**What to produce**
Please report every line in the material below where the word "will" is found.

**Data shown**
◇ ◇ ◇

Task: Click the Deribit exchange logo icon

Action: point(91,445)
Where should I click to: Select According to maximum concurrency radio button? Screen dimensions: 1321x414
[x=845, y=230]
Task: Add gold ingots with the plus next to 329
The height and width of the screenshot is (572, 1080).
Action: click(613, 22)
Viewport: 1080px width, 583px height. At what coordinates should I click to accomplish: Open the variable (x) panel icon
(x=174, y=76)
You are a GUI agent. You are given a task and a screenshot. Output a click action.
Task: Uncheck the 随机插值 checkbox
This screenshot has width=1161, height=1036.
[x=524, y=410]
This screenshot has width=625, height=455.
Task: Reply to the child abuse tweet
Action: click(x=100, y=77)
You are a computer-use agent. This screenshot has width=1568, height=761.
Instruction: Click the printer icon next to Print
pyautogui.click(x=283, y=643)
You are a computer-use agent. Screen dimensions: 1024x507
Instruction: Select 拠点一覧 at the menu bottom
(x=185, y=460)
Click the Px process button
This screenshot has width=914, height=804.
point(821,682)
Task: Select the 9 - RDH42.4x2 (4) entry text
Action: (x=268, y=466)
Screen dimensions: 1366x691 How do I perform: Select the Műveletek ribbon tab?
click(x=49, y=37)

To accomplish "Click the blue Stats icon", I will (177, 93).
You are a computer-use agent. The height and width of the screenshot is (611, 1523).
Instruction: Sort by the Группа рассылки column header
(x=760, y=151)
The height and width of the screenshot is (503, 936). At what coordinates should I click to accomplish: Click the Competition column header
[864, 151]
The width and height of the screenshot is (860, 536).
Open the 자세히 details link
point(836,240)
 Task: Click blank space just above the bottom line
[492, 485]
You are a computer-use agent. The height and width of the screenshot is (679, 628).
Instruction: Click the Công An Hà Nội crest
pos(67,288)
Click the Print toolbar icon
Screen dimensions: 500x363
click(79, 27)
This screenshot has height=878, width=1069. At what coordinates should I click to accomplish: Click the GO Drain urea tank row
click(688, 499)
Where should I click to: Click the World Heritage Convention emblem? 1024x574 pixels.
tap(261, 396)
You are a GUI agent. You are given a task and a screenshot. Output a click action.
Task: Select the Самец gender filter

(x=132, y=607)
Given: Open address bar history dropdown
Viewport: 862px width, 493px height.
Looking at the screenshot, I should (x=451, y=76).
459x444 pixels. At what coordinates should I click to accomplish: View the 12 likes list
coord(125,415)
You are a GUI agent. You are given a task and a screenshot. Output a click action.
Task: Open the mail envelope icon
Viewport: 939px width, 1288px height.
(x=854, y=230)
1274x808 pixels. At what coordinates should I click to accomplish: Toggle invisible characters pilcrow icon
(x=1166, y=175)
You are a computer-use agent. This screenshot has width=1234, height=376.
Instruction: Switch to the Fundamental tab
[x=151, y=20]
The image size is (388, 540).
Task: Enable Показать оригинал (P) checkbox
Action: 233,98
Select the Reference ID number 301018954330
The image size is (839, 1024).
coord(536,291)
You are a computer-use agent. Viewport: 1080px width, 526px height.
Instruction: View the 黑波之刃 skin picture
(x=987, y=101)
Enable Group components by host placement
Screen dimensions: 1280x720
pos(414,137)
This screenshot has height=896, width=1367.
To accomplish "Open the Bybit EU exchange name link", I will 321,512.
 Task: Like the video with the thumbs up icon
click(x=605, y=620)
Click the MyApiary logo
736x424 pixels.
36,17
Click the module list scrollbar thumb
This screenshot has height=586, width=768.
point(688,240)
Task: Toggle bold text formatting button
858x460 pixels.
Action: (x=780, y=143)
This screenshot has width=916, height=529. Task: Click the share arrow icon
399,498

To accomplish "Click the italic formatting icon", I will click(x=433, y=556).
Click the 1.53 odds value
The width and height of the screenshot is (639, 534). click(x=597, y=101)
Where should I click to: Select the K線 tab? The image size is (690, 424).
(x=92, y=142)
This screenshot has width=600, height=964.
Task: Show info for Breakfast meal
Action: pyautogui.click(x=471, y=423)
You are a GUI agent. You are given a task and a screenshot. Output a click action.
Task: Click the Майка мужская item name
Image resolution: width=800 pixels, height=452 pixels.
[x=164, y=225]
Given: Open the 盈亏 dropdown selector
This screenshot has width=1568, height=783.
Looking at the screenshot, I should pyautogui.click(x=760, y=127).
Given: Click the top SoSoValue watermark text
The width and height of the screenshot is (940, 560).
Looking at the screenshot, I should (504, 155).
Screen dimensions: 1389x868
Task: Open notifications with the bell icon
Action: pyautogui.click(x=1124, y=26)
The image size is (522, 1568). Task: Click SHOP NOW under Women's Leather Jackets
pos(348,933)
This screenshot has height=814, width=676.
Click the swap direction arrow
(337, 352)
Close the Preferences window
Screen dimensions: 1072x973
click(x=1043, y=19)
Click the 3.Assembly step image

◇ ◇ ◇

**Task response**
To accomplish "Click the blue Stats icon", I will (177, 93).
To accomplish "Open the Bybit EU exchange name link", I will 321,512.
To accomplish "Click the italic formatting icon", I will click(x=433, y=556).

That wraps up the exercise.